PROMPT: When you reach the line in the data below that contains "is (1918, 1033).", please start repeating lines exactly, and stop after the line that contains "Task: Open color", repeating nothing else.

Source data

========================================================================

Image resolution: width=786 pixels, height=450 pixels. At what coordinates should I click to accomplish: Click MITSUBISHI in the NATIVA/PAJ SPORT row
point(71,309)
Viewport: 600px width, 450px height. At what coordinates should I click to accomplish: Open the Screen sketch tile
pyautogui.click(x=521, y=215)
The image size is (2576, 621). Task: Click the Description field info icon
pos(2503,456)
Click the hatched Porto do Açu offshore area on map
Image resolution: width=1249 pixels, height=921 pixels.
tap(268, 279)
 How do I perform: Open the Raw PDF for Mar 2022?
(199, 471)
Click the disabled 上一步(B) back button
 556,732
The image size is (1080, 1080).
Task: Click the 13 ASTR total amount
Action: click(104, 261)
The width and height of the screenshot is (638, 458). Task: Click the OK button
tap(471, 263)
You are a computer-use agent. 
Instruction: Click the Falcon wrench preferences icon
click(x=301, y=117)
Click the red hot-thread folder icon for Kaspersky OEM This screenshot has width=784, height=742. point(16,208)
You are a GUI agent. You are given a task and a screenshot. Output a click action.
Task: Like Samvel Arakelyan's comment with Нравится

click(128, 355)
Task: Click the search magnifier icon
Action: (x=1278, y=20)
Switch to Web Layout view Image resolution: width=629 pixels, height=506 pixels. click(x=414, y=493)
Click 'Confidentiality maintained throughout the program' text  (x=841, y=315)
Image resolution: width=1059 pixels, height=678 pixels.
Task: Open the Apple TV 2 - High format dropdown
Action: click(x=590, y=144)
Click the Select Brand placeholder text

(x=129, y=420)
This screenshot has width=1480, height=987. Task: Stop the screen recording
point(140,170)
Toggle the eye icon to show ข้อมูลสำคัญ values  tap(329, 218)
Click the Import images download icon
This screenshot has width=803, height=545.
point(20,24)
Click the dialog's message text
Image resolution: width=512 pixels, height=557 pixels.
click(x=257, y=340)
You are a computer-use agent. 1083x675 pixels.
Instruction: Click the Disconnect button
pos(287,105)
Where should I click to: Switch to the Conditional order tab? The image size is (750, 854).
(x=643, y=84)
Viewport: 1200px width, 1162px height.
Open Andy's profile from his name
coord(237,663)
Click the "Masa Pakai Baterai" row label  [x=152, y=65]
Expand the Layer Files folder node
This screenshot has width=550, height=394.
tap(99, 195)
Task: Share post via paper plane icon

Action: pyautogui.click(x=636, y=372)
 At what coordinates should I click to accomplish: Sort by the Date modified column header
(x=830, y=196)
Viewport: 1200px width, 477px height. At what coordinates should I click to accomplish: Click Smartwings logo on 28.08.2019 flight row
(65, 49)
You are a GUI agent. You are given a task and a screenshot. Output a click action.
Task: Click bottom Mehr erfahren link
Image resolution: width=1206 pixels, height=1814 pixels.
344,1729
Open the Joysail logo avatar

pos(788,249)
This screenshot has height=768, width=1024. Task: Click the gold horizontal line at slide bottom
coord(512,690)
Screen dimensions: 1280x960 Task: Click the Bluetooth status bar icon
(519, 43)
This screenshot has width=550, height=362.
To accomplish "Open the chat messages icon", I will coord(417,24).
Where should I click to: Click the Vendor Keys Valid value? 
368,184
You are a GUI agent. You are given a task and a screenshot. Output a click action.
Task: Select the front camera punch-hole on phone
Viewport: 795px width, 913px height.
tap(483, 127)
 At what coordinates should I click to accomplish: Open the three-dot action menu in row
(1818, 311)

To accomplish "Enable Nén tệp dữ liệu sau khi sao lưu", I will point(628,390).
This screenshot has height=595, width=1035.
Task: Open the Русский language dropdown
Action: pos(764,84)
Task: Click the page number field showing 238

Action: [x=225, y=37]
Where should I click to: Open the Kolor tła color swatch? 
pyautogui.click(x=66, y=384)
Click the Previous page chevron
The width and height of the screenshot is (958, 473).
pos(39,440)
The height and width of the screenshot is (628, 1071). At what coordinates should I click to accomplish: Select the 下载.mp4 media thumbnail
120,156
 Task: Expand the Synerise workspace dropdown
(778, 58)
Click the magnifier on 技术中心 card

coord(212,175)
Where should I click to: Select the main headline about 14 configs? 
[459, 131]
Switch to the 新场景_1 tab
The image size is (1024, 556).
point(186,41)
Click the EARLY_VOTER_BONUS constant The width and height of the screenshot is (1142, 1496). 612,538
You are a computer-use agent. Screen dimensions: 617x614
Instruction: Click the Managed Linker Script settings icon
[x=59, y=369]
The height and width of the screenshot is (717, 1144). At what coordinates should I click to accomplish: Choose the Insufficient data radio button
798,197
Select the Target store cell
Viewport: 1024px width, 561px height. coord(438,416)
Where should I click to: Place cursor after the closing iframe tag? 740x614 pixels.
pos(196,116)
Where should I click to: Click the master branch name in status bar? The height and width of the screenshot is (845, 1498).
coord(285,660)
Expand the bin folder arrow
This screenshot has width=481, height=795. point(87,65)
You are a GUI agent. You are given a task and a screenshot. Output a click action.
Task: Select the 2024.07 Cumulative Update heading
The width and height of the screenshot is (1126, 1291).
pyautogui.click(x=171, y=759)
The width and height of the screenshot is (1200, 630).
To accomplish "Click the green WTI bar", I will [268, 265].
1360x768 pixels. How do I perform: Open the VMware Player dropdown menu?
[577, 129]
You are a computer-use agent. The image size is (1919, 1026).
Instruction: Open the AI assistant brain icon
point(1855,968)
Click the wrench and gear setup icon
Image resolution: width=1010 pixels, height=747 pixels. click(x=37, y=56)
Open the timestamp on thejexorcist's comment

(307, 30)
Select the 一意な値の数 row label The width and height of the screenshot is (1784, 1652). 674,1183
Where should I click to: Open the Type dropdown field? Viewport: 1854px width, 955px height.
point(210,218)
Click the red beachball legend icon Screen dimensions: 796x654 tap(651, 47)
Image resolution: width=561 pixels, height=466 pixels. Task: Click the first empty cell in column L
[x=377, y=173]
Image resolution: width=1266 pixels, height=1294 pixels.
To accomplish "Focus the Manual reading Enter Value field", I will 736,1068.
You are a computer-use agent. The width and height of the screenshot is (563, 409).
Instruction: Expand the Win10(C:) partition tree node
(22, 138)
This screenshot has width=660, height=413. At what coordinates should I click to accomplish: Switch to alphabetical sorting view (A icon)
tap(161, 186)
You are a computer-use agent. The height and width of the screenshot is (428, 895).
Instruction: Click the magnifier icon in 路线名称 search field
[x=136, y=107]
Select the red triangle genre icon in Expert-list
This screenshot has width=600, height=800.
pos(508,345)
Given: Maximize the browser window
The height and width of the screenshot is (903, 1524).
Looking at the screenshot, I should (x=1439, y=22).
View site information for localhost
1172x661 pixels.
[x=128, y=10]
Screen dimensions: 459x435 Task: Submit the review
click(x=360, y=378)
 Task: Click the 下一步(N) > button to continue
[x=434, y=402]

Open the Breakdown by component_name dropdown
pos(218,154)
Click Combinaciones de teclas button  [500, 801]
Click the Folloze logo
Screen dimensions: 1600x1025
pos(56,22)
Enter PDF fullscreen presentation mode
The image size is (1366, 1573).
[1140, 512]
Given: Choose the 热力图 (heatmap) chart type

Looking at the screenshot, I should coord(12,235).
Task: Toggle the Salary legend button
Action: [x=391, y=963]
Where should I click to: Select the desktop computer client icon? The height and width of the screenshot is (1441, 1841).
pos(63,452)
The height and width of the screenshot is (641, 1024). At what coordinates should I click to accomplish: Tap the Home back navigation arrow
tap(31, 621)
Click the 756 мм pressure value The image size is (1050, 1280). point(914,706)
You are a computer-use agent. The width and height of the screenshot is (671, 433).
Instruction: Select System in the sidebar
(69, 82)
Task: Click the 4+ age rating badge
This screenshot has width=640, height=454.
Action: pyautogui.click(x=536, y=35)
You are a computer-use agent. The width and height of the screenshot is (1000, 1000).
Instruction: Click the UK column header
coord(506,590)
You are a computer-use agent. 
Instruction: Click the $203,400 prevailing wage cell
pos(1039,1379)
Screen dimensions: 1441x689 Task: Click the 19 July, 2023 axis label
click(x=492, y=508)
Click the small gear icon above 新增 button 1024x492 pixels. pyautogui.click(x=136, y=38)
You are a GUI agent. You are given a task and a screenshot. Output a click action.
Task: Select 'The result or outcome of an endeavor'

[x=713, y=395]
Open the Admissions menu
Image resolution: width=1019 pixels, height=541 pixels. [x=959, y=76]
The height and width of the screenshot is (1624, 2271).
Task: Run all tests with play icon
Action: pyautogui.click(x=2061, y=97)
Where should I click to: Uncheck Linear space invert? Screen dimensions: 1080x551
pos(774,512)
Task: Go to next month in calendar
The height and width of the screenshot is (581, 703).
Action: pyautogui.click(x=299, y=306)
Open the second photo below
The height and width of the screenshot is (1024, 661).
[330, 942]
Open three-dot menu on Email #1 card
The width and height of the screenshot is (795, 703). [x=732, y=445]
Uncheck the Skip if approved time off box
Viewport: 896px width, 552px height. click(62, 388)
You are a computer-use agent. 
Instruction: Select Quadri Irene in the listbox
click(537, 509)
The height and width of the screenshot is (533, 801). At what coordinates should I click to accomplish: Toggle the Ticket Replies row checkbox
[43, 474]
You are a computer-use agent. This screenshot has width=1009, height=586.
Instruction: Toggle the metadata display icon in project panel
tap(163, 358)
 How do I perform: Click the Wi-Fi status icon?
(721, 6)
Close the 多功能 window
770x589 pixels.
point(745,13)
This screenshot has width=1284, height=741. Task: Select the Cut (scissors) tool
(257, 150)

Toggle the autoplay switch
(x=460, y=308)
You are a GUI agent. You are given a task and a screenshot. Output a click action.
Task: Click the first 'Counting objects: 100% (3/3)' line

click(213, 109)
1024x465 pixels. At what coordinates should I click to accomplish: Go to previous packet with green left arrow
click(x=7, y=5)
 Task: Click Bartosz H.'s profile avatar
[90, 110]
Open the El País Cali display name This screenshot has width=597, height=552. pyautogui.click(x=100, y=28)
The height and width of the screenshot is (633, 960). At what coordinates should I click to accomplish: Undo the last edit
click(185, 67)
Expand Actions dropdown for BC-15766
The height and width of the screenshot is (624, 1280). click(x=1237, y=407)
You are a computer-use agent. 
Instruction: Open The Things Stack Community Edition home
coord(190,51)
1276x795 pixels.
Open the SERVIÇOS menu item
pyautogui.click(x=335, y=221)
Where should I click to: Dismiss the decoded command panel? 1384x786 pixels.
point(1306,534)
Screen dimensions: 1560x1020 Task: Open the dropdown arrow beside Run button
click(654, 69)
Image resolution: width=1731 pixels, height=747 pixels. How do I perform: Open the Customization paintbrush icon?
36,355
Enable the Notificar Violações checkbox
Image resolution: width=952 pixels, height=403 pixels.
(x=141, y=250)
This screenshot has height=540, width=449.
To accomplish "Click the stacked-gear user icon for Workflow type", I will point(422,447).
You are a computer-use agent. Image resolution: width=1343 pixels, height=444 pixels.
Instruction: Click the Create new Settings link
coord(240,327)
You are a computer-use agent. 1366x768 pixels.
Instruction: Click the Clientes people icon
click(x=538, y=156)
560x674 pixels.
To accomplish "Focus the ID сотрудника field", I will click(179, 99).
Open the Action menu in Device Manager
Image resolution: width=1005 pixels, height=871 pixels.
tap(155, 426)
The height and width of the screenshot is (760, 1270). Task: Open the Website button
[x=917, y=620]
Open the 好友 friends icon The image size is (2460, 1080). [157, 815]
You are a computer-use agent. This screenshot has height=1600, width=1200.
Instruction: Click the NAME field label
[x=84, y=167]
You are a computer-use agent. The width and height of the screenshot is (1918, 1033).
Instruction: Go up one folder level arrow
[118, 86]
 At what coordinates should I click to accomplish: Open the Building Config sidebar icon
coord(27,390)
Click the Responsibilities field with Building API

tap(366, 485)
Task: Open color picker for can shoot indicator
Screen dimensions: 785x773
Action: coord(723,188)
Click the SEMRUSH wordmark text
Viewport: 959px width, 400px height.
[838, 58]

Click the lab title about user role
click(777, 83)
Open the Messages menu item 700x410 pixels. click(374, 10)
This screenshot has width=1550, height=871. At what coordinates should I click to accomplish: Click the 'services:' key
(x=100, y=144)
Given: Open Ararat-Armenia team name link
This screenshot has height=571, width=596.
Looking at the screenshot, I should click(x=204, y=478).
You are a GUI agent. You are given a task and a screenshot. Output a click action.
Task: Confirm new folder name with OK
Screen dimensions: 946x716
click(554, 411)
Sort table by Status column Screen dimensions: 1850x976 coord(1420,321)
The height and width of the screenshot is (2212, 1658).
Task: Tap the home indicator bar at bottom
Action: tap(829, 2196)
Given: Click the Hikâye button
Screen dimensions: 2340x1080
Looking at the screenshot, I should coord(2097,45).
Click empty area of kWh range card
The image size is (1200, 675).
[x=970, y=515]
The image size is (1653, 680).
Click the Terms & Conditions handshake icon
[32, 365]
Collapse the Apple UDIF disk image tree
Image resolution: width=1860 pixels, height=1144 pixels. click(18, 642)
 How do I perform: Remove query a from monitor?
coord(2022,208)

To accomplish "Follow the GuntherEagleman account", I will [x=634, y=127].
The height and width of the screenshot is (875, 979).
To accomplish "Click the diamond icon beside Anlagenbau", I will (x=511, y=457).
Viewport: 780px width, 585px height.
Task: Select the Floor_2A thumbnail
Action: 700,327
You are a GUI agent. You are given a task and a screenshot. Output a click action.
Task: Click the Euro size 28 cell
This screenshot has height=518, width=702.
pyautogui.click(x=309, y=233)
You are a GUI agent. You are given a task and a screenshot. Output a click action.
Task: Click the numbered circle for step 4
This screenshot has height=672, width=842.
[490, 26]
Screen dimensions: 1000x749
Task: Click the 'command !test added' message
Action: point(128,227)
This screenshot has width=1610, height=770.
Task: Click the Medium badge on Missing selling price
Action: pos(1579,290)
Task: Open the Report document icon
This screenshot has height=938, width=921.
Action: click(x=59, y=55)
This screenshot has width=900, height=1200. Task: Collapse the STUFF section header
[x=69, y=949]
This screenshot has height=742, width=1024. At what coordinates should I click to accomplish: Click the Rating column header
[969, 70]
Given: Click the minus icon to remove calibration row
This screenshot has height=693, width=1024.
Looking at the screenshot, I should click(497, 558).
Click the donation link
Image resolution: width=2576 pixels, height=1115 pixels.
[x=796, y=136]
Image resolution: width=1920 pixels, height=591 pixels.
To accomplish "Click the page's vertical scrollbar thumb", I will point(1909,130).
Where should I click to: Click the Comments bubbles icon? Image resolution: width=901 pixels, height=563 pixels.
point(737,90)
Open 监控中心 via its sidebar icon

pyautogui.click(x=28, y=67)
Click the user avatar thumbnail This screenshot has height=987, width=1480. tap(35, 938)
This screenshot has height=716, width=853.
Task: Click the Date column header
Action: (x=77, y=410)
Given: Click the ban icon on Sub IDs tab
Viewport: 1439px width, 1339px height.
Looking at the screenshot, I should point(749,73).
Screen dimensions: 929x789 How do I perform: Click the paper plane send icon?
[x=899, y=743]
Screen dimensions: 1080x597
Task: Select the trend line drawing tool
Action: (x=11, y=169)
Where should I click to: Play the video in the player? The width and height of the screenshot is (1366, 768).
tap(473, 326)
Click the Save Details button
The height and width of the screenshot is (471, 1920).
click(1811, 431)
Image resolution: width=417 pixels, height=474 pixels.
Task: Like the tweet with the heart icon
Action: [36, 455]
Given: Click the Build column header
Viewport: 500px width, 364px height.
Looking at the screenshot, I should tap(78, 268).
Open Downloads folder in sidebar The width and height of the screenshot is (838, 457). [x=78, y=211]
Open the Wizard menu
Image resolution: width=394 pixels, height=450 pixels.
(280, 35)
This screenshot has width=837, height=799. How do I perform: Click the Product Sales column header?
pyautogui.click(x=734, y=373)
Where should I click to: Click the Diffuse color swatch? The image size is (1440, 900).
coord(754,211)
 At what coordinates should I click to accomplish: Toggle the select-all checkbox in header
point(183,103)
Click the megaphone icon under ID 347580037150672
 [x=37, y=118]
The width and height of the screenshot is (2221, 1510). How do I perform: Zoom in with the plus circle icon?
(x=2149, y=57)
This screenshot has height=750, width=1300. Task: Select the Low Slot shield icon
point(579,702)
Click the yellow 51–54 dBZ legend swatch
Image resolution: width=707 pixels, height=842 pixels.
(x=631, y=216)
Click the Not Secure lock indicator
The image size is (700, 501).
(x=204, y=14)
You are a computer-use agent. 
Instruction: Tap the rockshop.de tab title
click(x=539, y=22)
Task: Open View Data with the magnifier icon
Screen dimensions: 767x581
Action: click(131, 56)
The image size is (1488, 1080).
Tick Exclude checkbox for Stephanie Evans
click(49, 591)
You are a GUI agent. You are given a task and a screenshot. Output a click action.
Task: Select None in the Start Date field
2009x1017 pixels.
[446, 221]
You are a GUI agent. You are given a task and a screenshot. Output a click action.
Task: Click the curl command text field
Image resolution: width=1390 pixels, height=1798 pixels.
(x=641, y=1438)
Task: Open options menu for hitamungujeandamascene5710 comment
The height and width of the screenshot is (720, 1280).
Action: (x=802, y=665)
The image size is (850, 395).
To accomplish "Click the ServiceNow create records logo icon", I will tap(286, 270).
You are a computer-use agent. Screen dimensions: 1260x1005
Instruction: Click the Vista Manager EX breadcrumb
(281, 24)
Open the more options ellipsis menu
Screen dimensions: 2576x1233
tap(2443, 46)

========================================================================

RESPONSE AREA:
You are a computer-use agent. The width and height of the screenshot is (1918, 1033).
Instruction: Go up one folder level arrow
[118, 86]
 At what coordinates should I click to accomplish: Open the Building Config sidebar icon
coord(27,390)
Click the Responsibilities field with Building API

tap(366, 485)
Task: Open color picker for can shoot indicator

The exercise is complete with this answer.